**Task goal:**
Exactly the lines from the one containing "Task: Open the three-dot more options icon" through the end of the data, and nothing more, should be retyped; pictures stay out.

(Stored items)
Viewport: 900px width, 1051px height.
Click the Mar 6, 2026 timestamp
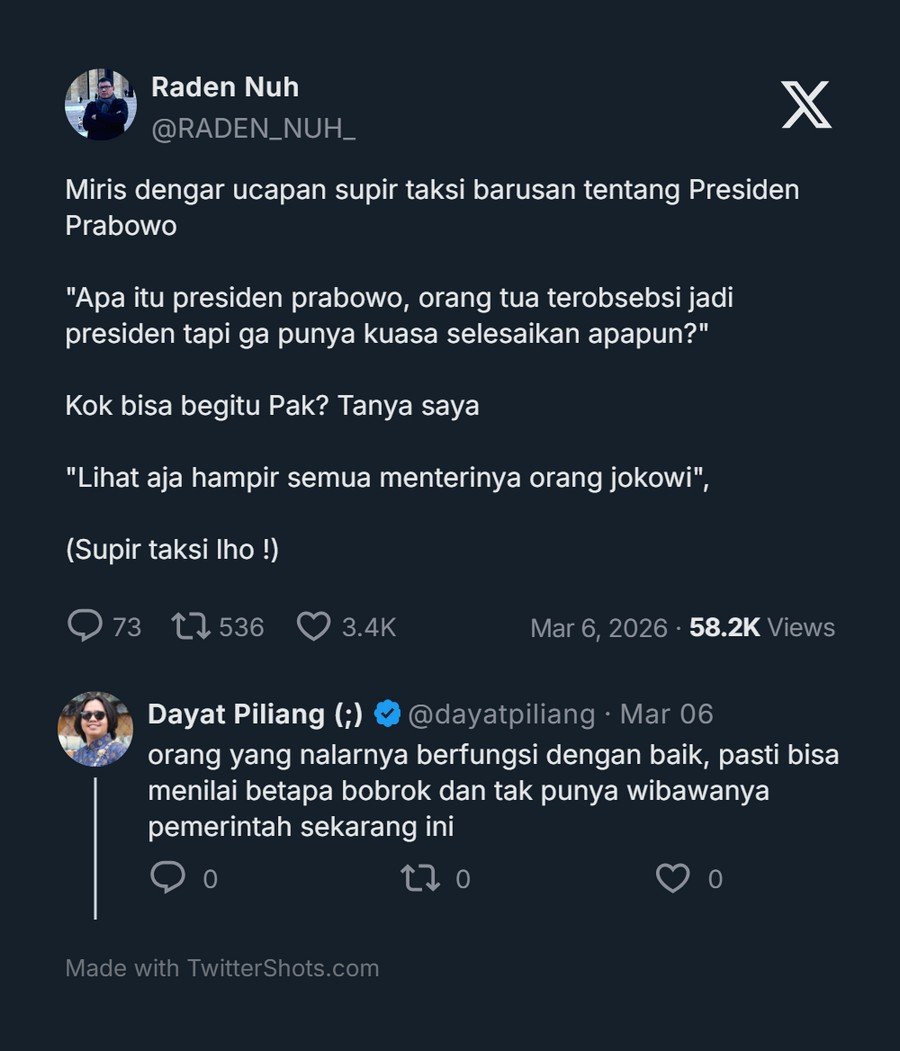[x=598, y=628]
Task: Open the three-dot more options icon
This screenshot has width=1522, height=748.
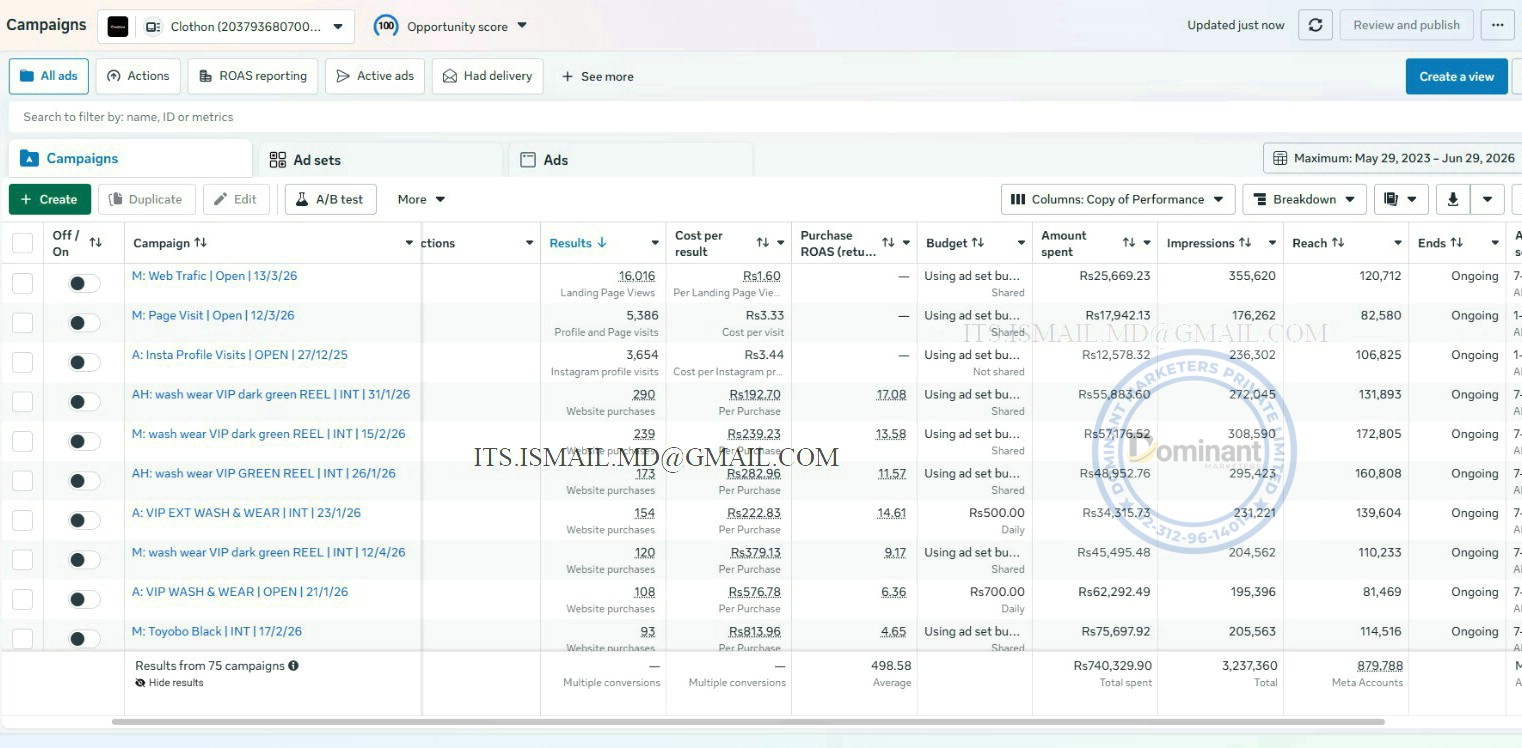Action: click(1497, 26)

**The completed task:**
Task: Open the three-dot more options icon
This screenshot has width=1522, height=748.
Action: click(1497, 26)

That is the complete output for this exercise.